Records excerpted from a collection:
※ ※ ※
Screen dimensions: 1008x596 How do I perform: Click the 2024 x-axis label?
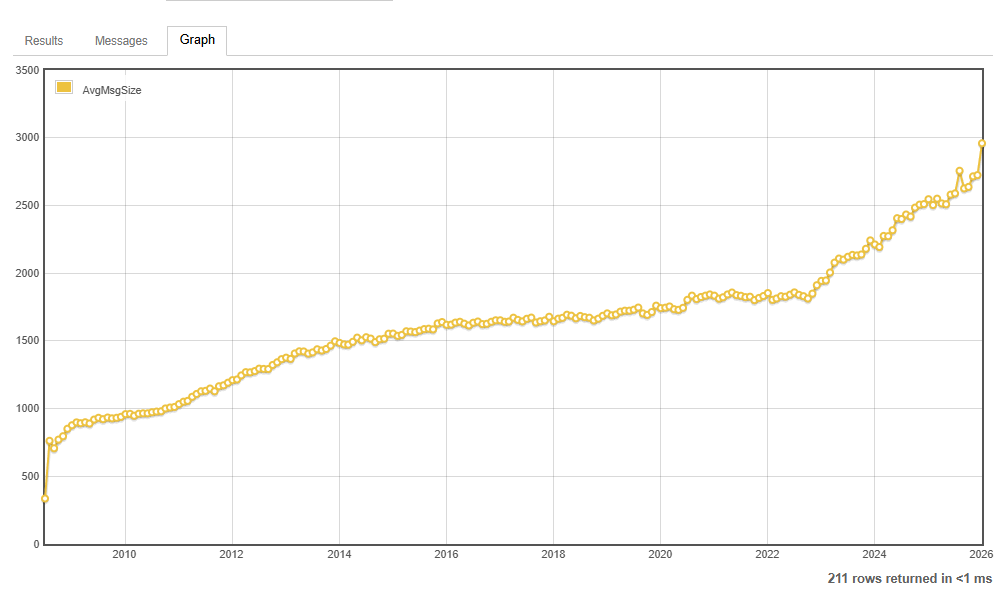[x=874, y=554]
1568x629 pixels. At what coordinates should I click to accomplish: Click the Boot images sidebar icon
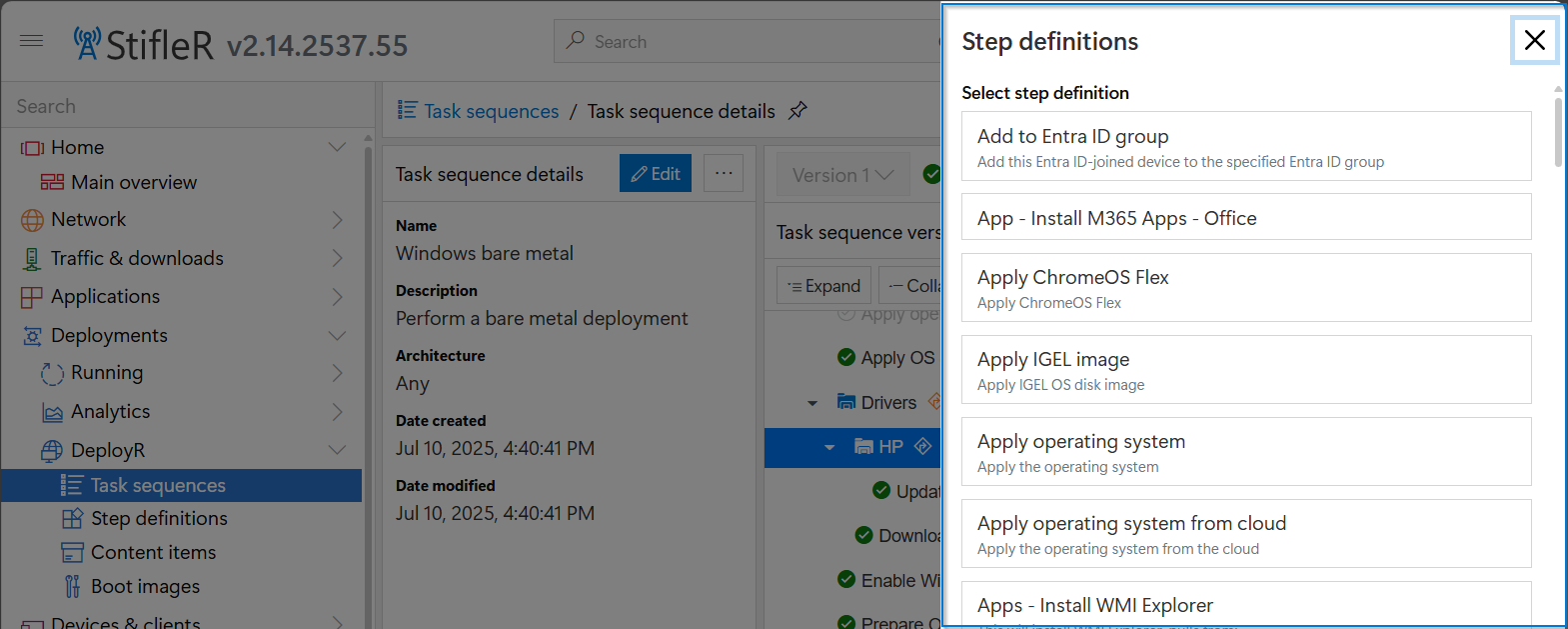72,586
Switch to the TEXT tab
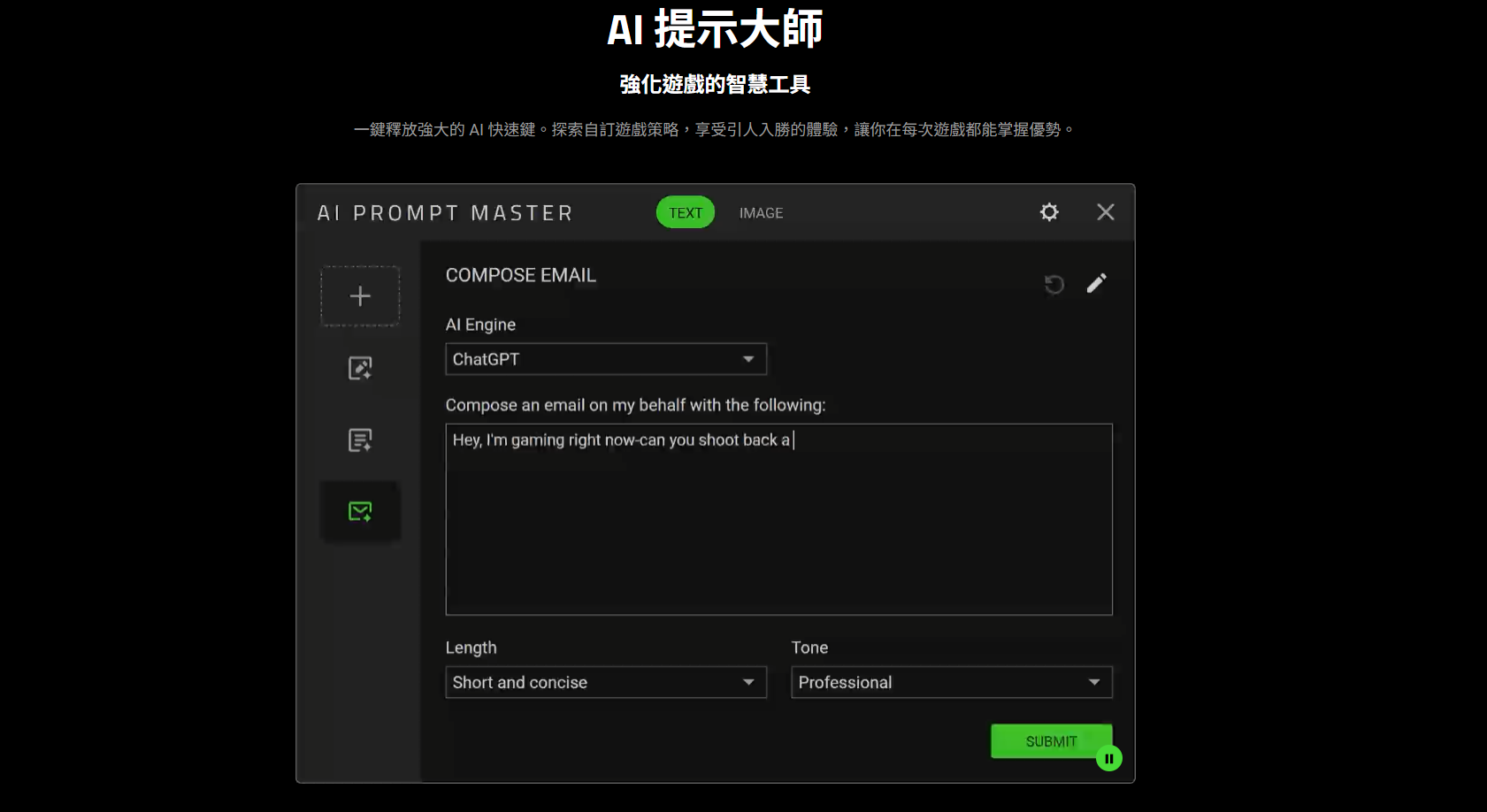This screenshot has width=1487, height=812. click(685, 213)
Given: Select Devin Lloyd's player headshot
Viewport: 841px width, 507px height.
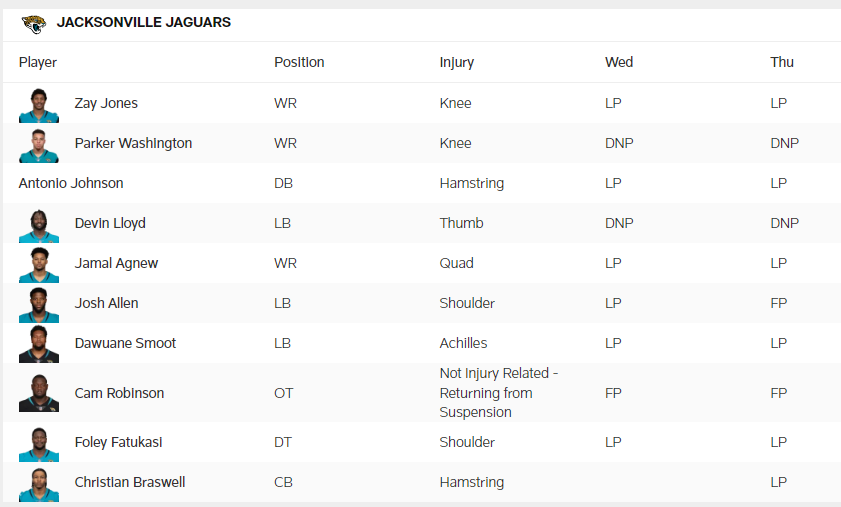Looking at the screenshot, I should tap(39, 225).
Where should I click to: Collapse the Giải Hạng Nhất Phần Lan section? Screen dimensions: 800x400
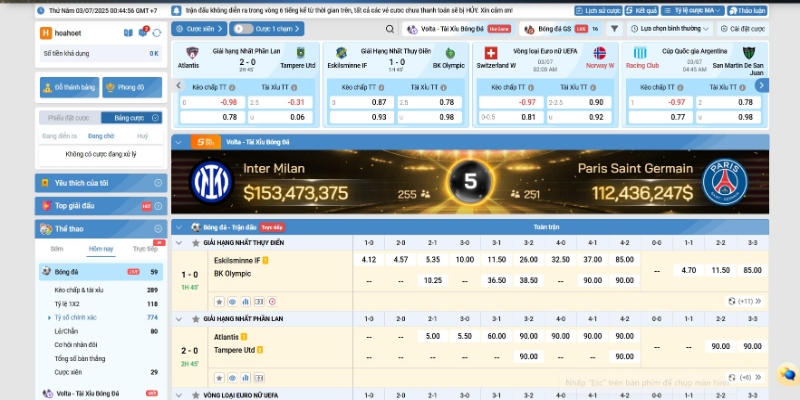click(180, 318)
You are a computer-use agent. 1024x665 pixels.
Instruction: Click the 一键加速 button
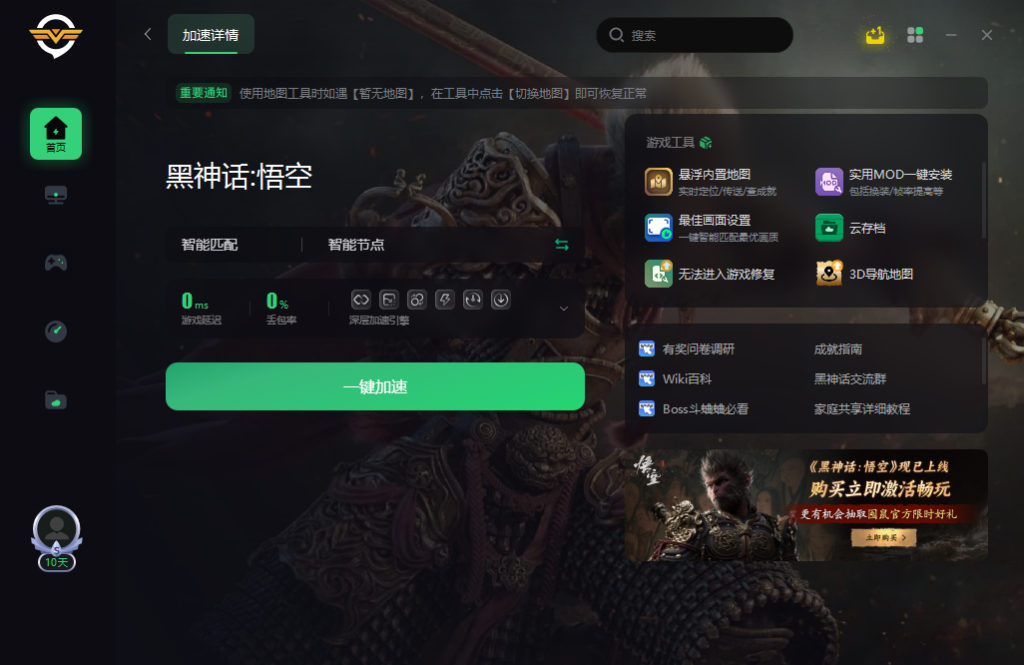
※ ※ ※
Aim of the exercise: What's needed is every line above, retyped exactly and free of pictures.

Task solution:
Screen dimensions: 1008x596 How do I perform: Click the 2024 x-axis label?
[x=874, y=554]
1568x629 pixels. At what coordinates should I click to accomplish: Click the Boot images sidebar icon
72,586
Switch to the TEXT tab
This screenshot has width=1487, height=812. click(685, 213)
Given: Select Devin Lloyd's player headshot
Viewport: 841px width, 507px height.
Looking at the screenshot, I should tap(39, 225).
Where should I click to: Collapse the Giải Hạng Nhất Phần Lan section? Screen dimensions: 800x400
click(180, 318)
You are a computer-use agent. 1024x665 pixels.
Instruction: Click the 一键加速 button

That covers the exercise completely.